ISA 2006 on Hyper-V
Posted on 2011-02-17
I have a perfectly good guest installation of ISA 2006 Server on my Hyper-V server and would like opinions on the security of this setup please.
Server setup - Windows 2008 Hyper-V Server host system with 4 NIC's:
NIC 1 and NIC 2 are connected to the LAN with internal IP addresses. These are used for a number of guest servers running on the Hyper-V server.
NIC 3 is connected to the DMZ port on the Juniper Firewall (the main hardware firewall) with a DMZ IP address. This NIC is used by the ISA Server guest only.
NIC 4 is connected to the internal LAN with an internal IP address. This NIC is used by the ISA Server only.

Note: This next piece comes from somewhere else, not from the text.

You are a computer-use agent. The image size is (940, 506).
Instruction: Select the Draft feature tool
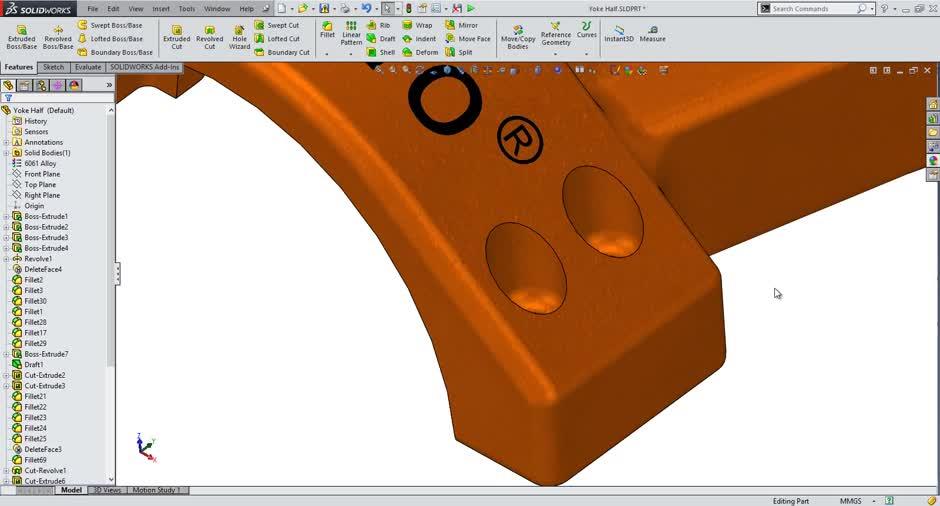pyautogui.click(x=380, y=39)
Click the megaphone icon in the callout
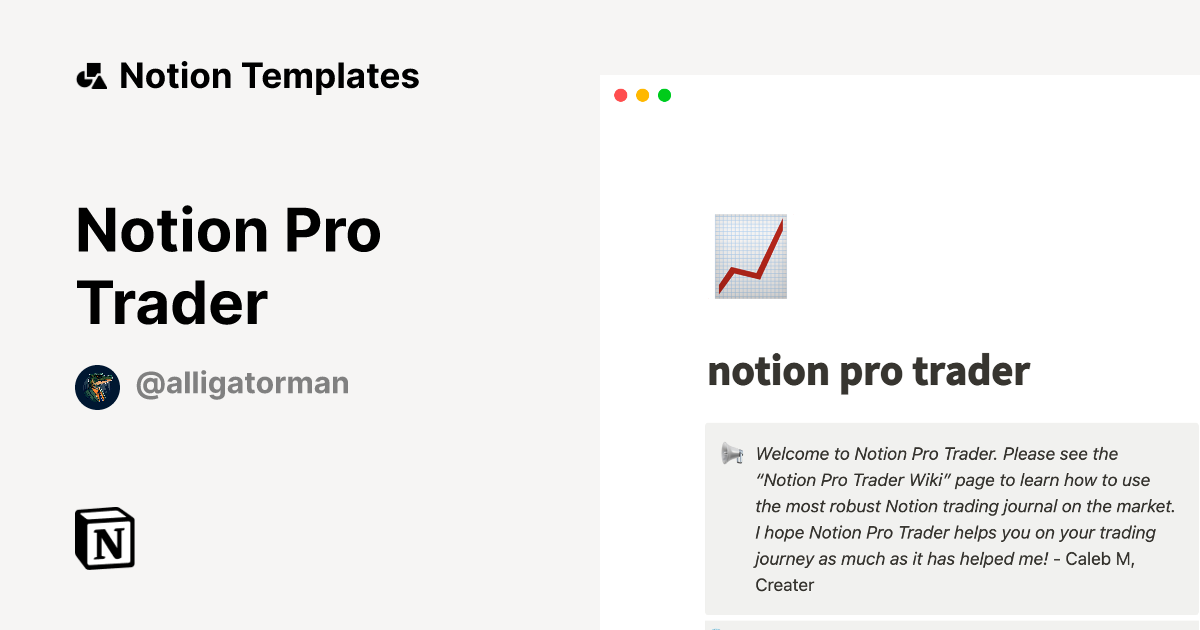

Internet --> Juniper Firewall Untrust port (main hardware firewall) --> Juniper Policy directs traffic to the DMZ port on the Juniper Firewall --> DMZ NIC of Hyper-V guest ISA Server --> ISA Server policy --> internal LAN NIC of Hyper-V guest ISA Server --> internal LAN
Basically, I know that this setup is secure if the ISA Server were to be a stand alone server / member server (ie: not hosted on Hyper-V). But I need to know if the other guest servers on the Hyper-V server are secure, because the ISA Server is also a guest on the same Hyper-V host server.
The ISA Server is used mainly for OWA Publishing and VPN Access.